From the recording Original Sin

This song is aimed at me, and people like me: white liberals coming to terms with their own complicity in a shameful system. Overt white supremacy and systemic racism exist on a continuum; lynchings and de facto segregation are different in degree but not in kind. Furthermore, you can hate the former while still taking part in the latter. America’s original sin is everywhere, in the very air we breathe. Only in acknowledging that can we atone and make restitution.

Lyrics

The left knee pressed into his neck. The face, a twisted sneer.
Sworn to serve and to protect. That won’t happen here.
George Floyd bound, on the ground. They steal his breath from him.
And the camera doesn’t lie: it’s murder, and a sin.

With tear gas and rubber bullets he takes a rebel stand.
Photo op outside a church, a bible in his hand.
With words like “thugs” and “criminals” he shows us just who he is:
a man devoid of virtue, a paragon of sin.

Red’s for the blood-soaked cotton fields. White’s for the hoods and sheets.
Blue’s for the nightsticks, guns and shields: “Law and Order” on American streets.
Red lines. White schools. Cool blue swimming pools. Lovely (if they let you in).
Know us by the flag we fly: the Colors of our sin.

There’s cops commiting murder and a president peddling hate.
We’ve got people thinking treason is a thing you celebrate.
And then there’s me: I walk these streets safe within my skin.
And you don’t have to like it for it to be a sin.
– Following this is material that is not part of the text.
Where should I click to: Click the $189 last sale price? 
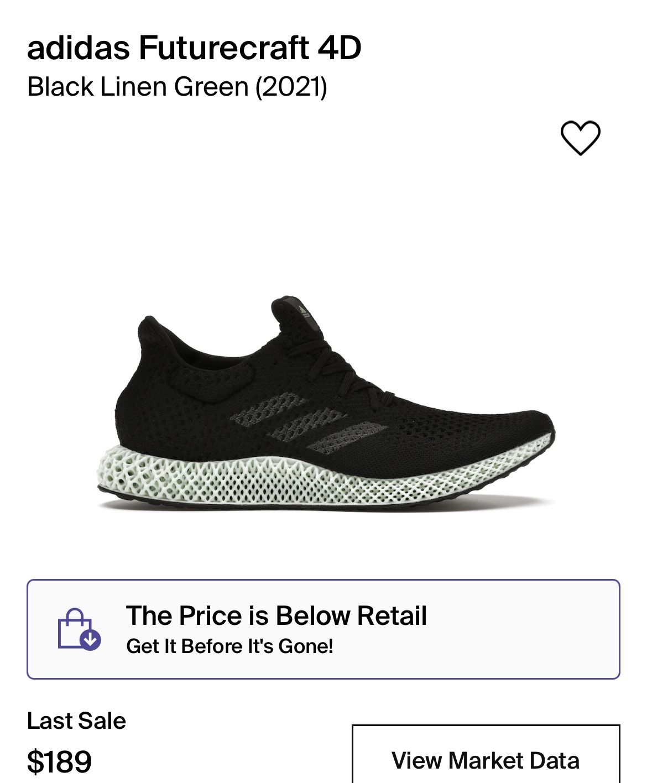59,761
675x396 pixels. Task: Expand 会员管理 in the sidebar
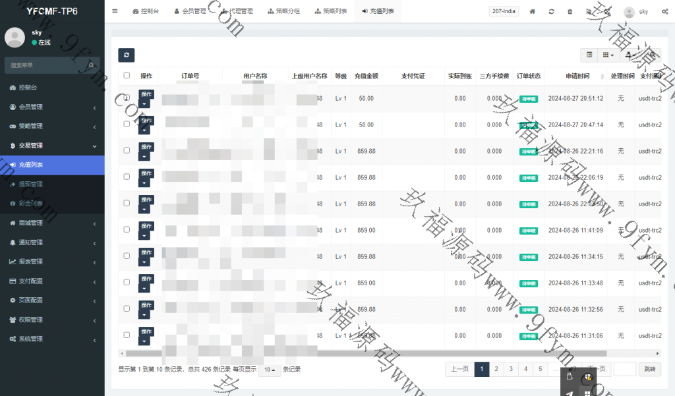52,107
Granite faces, army bases, schools and cities,
all these places named for racists, tainted by the past.
Bronze and marble lose their sparkle, Founding Fathers
tilt and topple, tumble from their pedestals at last.

The monument that speaks to me is the Potomac, blue and wide,
with cherry blossoms on the breeze and clouds moving ‘cross the sky.
A river shows you who you can be and reminds you where you’ve been.
Toss in a stone. Reflect. Atone for our Original Sin.